Instantie: Gerechtshof Amsterdam, 10 juni 1994

Instantie

Gerechtshof Amsterdam

Samenvatting


Hof oordeelt dat slechts ƒ 25.000,= van de ƒ 75.000,= smartegeld als
onbelaste schadevergoeding wordt aangemerkt.

Volledige tekst

1. Loop van het geding Van belanghebbende is ter griffie een beroepschrift
ontvangen op 30 september 1992, ingediend door mr. A als zijn gemachtigde
en gericht tegen de uitspraak van de inspecteur met dagtekening 7 augustus
1992 betreffende de aan belanghebbende opgelegde aanslag in de
inkomstenbelasting voor het jaar 1988. Het beroepschrift is aangevuld bij
schrijven van 26 februari 1993. De aanslag is berekend naar een belastbaar
inkomen van ƒ 187.679,= waarvan ƒ 125.000,= belast naar het hoge
bijzondere tarief en is bij de bestreden uitspraak gehandhaafd.

Het beroep strekt tot vernietiging van de uitspraak en vermindering van
de aanslag tot een berekend naar een belastbaar inkomen van ƒ 112.679,=
waarvan ƒ 50.000,= belast naar het hoge bijzonder tarief De inspecteur
heeft een vertoogschrift ingediend en concludeert tot bevestiging van de
uitspraak.

Met toestemming van de Voorzitter heeft de gemachtigde van belanghebbende
een conclusie van repliek ingezonden. De inspecteur heeft gereageerd met
een conclusie van dupliek.

Ter zitting van 18 maart 1994 zijn verschenen belanghebbende, de
gemachtigde van belanghebbende en de inspecteur B vergezeld van C.
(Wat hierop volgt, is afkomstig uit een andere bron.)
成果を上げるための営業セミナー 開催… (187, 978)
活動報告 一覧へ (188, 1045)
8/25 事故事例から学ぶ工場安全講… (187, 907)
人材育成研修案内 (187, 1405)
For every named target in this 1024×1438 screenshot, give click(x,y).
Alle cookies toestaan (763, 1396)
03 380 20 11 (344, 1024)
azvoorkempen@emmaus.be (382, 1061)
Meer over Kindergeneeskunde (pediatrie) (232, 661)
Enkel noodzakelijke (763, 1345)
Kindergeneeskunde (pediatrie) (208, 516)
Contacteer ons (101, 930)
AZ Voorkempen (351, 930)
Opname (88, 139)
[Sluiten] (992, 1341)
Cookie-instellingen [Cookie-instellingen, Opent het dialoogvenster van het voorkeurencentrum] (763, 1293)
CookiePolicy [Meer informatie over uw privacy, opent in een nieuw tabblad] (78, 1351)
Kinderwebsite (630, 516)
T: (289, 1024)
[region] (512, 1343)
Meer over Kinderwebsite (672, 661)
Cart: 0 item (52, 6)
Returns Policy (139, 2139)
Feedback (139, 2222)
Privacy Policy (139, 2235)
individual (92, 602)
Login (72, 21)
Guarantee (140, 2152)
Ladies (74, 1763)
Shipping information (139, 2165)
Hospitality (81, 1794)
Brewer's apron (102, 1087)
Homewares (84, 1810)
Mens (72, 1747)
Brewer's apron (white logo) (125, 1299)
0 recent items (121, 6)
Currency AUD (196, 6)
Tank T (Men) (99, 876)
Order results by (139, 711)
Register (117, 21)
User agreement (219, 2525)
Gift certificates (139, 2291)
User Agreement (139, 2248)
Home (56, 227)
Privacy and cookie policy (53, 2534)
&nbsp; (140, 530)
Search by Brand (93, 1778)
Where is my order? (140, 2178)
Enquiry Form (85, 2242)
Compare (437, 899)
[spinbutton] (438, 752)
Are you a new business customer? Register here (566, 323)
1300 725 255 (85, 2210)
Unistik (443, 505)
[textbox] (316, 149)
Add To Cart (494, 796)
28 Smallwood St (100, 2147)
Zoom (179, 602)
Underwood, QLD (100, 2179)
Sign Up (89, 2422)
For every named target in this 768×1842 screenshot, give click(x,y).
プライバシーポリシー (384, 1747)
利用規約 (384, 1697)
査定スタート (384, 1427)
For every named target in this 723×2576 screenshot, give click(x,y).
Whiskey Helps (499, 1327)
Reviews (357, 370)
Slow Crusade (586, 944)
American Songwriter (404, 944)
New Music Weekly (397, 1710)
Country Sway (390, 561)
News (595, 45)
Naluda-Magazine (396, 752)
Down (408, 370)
Belanghebbende heeft ter zitting een verklaring van 27 september 1993 van
D en het bezwaarschrift overgelegd. De inspecteur heeft van deze stukken
kennis kunnen nemen en zich erover kunnen uitlaten.

2. Tussen partijen vaststaande feiten. Belanghebbende, geboren 3 maart
1939, was sedert 1981 en tot 1 september 1988 in loondienst werkzaam bij
D.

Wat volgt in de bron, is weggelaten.